Recently, the Distributed System Stability Laboratory of China Academy of Information and Communications Technology officially released the "Guidelines for Information System Stability Guarantee Capability Building" (hereinafter referred to as the "Guidelines"). Ant Group was invited to deeply participate in the discussion and compilation of the "Guide", which contains excellent cases of system stability assurance services from many well-known institutions, including Ant Group, and aims to provide reference for various industries to improve system stability capabilities .

With the advancement of digital transformation in various fields, the application scope of information systems continues to expand, the carrying business becomes more and more critical, and high-frequency user access has become the norm. Facing the ever-increasing demand for use, most information systems continue to break through the upper limit of their processing capabilities through distributed architecture transformation, DevOps system construction, and the introduction of a large number of open source technologies. The introduction of these measures has led to an exponential increase in the complexity of the information system architecture, a significant increase stability risk. At the same time, the stability of the information system is also highly valued by the state. The "Regulations on the Security Protection of Critical Information Infrastructure" issued in 2021 put forward clear requirements for the stability assurance of my country's critical information infrastructure.

In this context, the "Guidelines for Building Information System Stability Guarantee Capability" came into being. As the first domestic research result that comprehensively summarizes and summarizes the practical experience and methodology of stability assurance, the guide combs the relevant background, basic principles, key elements, core capabilities and evaluation system of the information system stability assurance capacity building in the new stage. The future development trend of stability assurance work is discussed.

The "Guide" believes that information systems are the infrastructure of various industries, and the rapid development of Internet technology has brought many new challenges to system stability, among which distributed systems face higher stability risks. To this end, the guidelines pioneered the information system stability guarantee system in the digital age, which includes "two general principles, three key elements, four types of core capabilities, and five important tasks".

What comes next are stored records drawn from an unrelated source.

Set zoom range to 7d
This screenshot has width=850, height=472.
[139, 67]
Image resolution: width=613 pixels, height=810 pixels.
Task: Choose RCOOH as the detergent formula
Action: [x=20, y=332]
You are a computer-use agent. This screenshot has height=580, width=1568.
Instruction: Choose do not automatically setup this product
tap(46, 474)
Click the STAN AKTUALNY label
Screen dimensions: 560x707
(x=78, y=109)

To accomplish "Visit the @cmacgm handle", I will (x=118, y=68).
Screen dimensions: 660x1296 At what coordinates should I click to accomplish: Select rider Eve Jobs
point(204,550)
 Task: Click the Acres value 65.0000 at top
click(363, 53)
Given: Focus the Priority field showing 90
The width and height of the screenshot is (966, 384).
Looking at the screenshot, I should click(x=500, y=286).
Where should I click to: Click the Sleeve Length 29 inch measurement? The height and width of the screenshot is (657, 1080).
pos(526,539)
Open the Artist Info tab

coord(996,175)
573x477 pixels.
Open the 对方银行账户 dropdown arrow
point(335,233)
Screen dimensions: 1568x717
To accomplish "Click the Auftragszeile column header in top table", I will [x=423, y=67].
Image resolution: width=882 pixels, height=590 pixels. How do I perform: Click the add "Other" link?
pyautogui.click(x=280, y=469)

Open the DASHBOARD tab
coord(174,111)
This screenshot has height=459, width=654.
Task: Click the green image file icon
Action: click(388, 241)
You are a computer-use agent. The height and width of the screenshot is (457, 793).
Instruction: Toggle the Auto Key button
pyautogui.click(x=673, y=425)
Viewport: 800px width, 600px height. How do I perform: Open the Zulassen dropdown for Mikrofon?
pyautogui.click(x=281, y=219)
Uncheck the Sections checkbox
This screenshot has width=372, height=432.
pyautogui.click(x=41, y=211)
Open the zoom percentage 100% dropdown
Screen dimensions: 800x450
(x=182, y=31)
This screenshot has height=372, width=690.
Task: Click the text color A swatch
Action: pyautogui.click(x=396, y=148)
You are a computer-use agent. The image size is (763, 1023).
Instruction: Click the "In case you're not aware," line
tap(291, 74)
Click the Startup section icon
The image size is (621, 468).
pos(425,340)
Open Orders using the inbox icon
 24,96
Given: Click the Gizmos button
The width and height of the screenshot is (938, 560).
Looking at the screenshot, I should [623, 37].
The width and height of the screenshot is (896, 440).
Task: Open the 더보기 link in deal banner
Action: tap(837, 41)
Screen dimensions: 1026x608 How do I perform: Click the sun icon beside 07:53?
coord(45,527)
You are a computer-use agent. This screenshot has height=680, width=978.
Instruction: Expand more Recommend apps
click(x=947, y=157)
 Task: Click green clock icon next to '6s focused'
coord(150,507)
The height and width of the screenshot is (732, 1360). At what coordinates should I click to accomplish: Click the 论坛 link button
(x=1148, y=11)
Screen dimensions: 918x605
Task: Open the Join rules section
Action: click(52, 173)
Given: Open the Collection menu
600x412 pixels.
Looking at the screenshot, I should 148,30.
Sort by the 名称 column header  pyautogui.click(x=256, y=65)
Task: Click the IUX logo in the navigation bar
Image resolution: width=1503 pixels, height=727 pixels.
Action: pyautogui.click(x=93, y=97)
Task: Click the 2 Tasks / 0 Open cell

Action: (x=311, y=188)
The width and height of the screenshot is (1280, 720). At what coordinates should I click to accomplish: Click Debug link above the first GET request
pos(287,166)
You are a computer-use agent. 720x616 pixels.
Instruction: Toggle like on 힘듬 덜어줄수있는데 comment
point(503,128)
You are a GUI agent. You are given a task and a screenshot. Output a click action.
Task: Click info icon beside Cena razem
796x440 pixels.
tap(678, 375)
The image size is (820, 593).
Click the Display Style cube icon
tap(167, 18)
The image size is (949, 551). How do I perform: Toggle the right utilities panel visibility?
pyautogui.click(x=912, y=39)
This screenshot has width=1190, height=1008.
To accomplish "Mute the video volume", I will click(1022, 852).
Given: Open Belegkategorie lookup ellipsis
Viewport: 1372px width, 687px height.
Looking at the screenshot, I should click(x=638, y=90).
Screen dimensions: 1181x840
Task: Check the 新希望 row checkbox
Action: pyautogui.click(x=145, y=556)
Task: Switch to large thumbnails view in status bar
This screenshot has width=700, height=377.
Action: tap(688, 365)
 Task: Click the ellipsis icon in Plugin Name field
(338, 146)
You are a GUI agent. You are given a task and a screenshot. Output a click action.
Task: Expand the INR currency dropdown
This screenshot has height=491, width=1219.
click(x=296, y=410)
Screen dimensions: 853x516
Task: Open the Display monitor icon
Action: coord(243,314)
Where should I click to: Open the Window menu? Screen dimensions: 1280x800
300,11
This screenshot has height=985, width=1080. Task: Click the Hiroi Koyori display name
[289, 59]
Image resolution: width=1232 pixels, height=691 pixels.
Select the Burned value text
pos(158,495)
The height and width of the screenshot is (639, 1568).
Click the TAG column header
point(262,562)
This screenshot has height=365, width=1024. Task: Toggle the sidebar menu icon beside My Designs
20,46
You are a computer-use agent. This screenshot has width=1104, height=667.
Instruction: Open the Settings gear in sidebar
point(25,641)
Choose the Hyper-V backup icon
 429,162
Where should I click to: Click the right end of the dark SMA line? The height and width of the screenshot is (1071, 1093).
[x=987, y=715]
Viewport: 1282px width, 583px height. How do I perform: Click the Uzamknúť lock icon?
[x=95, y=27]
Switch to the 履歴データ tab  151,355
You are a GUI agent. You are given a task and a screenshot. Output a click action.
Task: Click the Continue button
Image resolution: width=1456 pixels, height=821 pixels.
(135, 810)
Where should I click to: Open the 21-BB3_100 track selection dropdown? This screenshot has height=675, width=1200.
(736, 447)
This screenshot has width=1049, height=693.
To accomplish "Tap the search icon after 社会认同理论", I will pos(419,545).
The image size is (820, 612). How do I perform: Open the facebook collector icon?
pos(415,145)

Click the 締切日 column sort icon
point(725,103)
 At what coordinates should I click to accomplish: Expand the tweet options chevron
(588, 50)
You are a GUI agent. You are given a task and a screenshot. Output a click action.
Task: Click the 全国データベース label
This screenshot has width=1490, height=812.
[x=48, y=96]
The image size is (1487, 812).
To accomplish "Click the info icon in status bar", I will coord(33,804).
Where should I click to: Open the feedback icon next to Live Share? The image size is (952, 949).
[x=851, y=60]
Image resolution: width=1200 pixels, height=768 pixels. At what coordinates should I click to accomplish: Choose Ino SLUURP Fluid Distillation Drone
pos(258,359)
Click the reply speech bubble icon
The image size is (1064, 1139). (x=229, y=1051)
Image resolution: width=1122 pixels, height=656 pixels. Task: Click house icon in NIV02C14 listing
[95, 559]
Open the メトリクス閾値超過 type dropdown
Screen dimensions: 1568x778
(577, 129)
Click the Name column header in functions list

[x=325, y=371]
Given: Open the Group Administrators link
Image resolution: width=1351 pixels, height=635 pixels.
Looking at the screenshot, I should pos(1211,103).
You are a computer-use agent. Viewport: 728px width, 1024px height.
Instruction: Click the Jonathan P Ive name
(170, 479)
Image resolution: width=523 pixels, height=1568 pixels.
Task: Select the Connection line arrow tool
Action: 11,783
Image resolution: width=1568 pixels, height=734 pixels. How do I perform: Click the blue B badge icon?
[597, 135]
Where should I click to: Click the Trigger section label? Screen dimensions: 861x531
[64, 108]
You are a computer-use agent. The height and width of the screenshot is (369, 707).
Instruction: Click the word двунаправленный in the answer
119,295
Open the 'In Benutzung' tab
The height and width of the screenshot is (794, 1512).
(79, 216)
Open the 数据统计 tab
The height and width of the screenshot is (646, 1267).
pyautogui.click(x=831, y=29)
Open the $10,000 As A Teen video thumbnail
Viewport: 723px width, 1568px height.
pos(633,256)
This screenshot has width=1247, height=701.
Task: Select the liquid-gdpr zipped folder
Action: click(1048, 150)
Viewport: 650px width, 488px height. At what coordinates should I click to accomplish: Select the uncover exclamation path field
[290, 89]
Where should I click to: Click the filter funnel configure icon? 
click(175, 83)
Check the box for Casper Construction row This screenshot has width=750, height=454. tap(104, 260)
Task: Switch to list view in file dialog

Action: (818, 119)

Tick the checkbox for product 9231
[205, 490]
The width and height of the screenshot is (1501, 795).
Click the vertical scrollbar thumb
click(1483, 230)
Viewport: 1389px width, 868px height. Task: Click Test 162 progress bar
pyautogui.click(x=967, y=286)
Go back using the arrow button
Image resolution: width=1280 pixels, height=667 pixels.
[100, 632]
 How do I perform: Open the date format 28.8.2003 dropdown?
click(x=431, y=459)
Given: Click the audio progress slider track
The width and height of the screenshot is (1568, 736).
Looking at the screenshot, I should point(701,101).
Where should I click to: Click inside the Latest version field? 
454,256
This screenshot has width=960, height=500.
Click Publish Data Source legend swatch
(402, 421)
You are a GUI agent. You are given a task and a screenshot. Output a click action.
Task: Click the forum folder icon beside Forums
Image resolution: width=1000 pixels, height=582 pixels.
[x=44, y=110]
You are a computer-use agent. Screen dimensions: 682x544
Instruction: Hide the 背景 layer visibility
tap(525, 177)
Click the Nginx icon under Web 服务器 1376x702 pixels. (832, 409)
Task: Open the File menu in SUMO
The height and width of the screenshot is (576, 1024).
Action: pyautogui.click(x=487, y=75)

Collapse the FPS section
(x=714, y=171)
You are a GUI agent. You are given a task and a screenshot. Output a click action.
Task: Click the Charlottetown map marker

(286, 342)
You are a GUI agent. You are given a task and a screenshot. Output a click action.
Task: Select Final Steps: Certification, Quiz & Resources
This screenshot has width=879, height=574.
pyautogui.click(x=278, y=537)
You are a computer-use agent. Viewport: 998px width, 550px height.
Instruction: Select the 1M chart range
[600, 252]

Not only that, in order to help various industries improve the system stability guarantee system, the "Guide" has collected a number of information system stability best practice cases, of which Ant Group's stability guarantee system has been included in the Internet industry cases.

Ant Group mainly provides payment, wealth management, insurance and other services through the Alipay client, serving billions of users. The business scenarios are complex and involve financial-related businesses, so it requires extremely high stability. With the development of the business for many years, Ant Group has gradually established TRaaS (Technological Risk-defense as a Service), a solution to problems in stability assurance and a risk prevention and control system. TRaaS pays attention to the stability risks that may arise during the entire R&D, operation and maintenance process, and provides stability risk prevention and control solutions from the aspects of process system, cultural promotion, technical solutions, and platform systems, so as to realize the ability of active risk discovery and self-recovery, and help business high-quality growth.

Simply put, TRaaS is an immune system that combines Alipay's entire distributed architecture and technical risk capabilities. It combines high availability and capital security capabilities with AIOps to enable the system to achieve self-healing from failures. In addition, TRAaaS also has the following six characteristics:

  • Unified change management and control, intelligent change risk defense;
  • Standard SOP fault management based on chatops, refined emergency positioning assistance;
  • Intelligent resource capacity scheduling to achieve the optimal balance between stability and cost;
  • Real-time intelligent real-time verification of trillion-level capital certificates;
  • Large-scale chaos engineering drives stable technology evolution and promotes technology risk culture;
  • AIOps improves operation and maintenance efficiency under controllable risks;

In fact, TRaaS was born from the actual combat experience of Ant Group's super-large-scale system. It is a technical risk prevention and control platform that has gradually grown up step by step after experiencing the harsh "Double Eleven" and other trials, ensuring the internal super-large-scale system. system stability.

Li Zheng, the general risk structure of Ant Technology, said that in the past ten years, due to the emphasis on system stability and security, Ant Group has accumulated countless experiences and technologies. TRaaS is the technical risk platform capability that Ant has accumulated and polished over the years in its large-scale and complex internal business. In the future, we will gradually open up more technologies and products to help all parties build a stable digital system.

At present, Ant Group's TRaaS technology risk prevention and control platform is being exported through commercialization and open source projects. Ant hopes to share its platform accumulation and practical experience in technology risk prevention and control with partners in various industries, so that partners can Work together and share risk protection technology to escort the stability of the enterprise system.


蚂蚁技术
1.2k 声望2.5k 粉丝

蚂蚁集团技术官方账号,分享蚂蚁前沿技术创新探索。